The Difficulties of My Position:

The Diaries of Prison Governor John Buckley Castieau 1855-1884

Canberra: National Library of Australia, 2004

Paperback xxiv + 324pp. 0 642 10793 9

Part of the charm of reading Victorian diaries lies in our awareness that the fragile worlds of gentility they evoke were perennially at risk from disease and disaster, always on the verge of being overwhelmed by the awfulness of surrounding real life. Few journals convey this bizarre juxtaposition so memorably as those of J.B. Castieau, prison governor first at Beechworth in Victoria and later in charge of ‘Castieau’s hotel’, otherwise known as Melbourne Gaol. He was a gold-rush immigrant with marginal social pretensions, the son of an army major and child of a broken marriage, who sank considerably in the class hierarchy when he took his first job, in 1852, as a mere turnkey at the big-city prison where he would later supervise the execution of Ned Kelly. In Castieau’s case, part of the challenge to respectability came from within: he could not handle the colonial custom of shouting rounds of ‘nobblers’ and was often at risk of drinking more than was good for him, an inconvenient weakness in one dedicated to uphold law and right conduct. In 1873 he saw the inside of the cells himself, and for a time was demoted in the prison service. Renewed allegations forced him out at the age of 53 in 1884, and he died soon after. Castieau delighted in being a club-man, and the diaries are especially valuable in bringing to life this important area of male social life. As Finnane remarks, it is only necessary to look at the public architecture of Beechworth today to be struck by the enterprise of mid-Victorian Australians in recreating the institutions of the old country in a colonial setting, and Castieau’s diaries show the buildings alive with the people who animated them. They also throw a good deal of light on his marriage, as his loving and long-suffering wife coped with his temper and temptations.

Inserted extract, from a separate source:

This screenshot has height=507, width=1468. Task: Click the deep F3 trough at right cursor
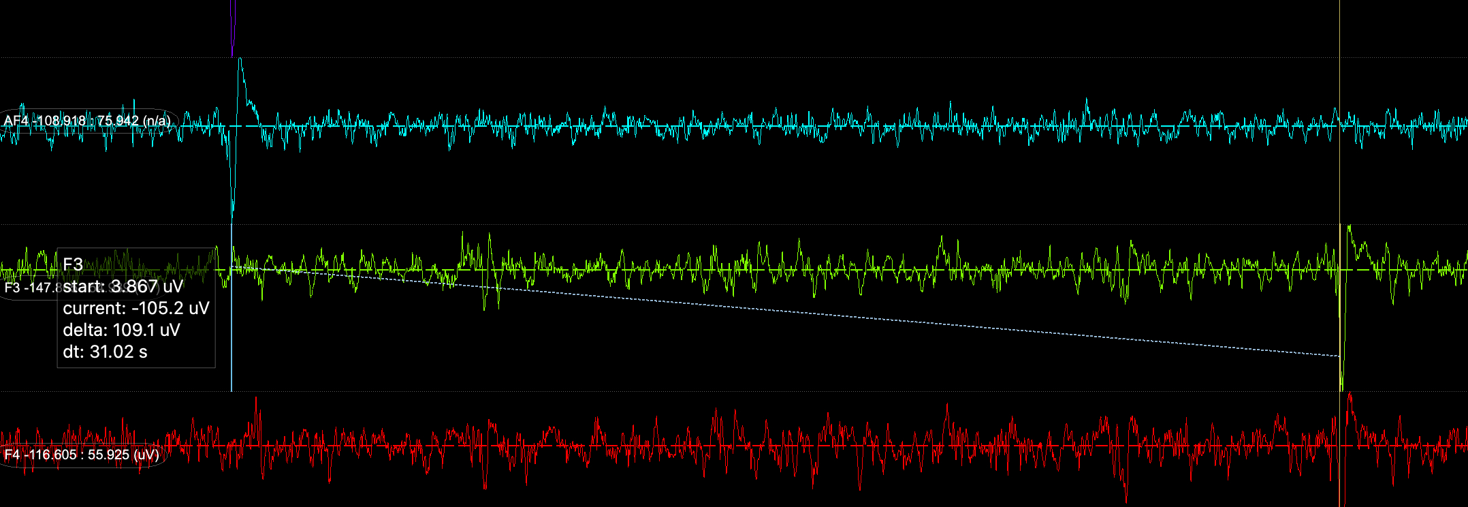coord(1341,385)
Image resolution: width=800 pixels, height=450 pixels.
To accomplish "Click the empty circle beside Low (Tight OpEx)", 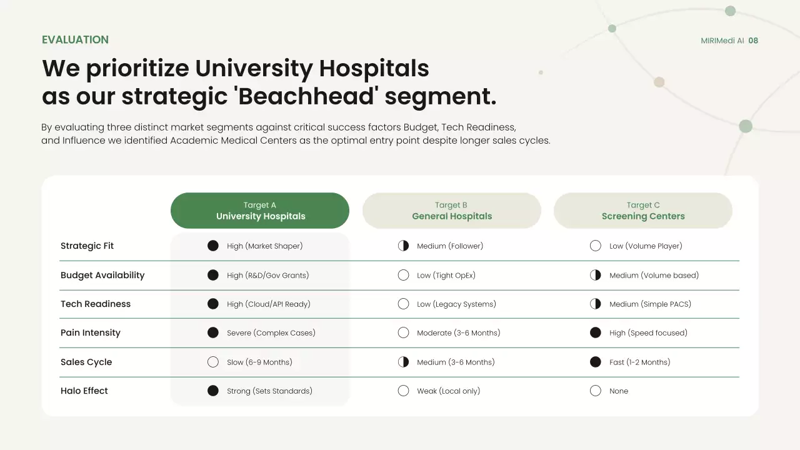I will pos(404,275).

But it is in the interweaving of these various worlds, the constant surreal overlap between the familiar and the terrible, that the real attraction of the material is to be found. Take the case of Edward Feeney and Charles Marks, who resolved to leave the world together. They bought two pistols and commissioned a portrait photograph in which each pointed his gun at the other’s heart. (The photographer apparently did not think this at all unusual: what else were Melbourne snappers asked to record?) The two friends then adjourned to a park and drank a great deal of colonial wine, an indulgence that perhaps explained why their suicide pact went astray. An unscathed Feeney killed Marks and then calmly lit a cigar. Backed by the majesty of the law, the judge who sentenced him to death complained that Feeney might at least have blown his own brains out. A month later, Castieau supervised the execution. The hangman fumbled the preliminaries. ‘At such a time a second seems like a minute & a minute almost an hour.’ He also bungled the actual killing, but this review is no place to give details. The prison doctor dismissed Feeney’s death struggles as merely muscular reflex, and then called in medical students for the rare luxury of the dissection of a fresh corpse. Particular attention was given to investigating signs of suspected homosexual activity, but for these too the reviewer must refer the reader to the text. On that occasion, Castieau seems to have had a night at home, but the next evening he was back at his club, drinking and talking politics. Thanks to the combination of Castieau’s almost Pepysian quizzical self-observation and Mark Finnane’s deft and scholarly editing, this volume is a notable contribution to the social history not just of Australia but of the whole English-speaking world. Finnane gives us about one-sixth of the discontinuous text held by the National Library in Canberra. There may have been other volumes, but it seems that drink and disillusion gradually took their toll on the diarist’s commitment. As a result, we shall probably never recapture that moment in November 1880 when John Castieau and Edward Kelly stood side by side on the Melbourne scaffold in the face of eternity.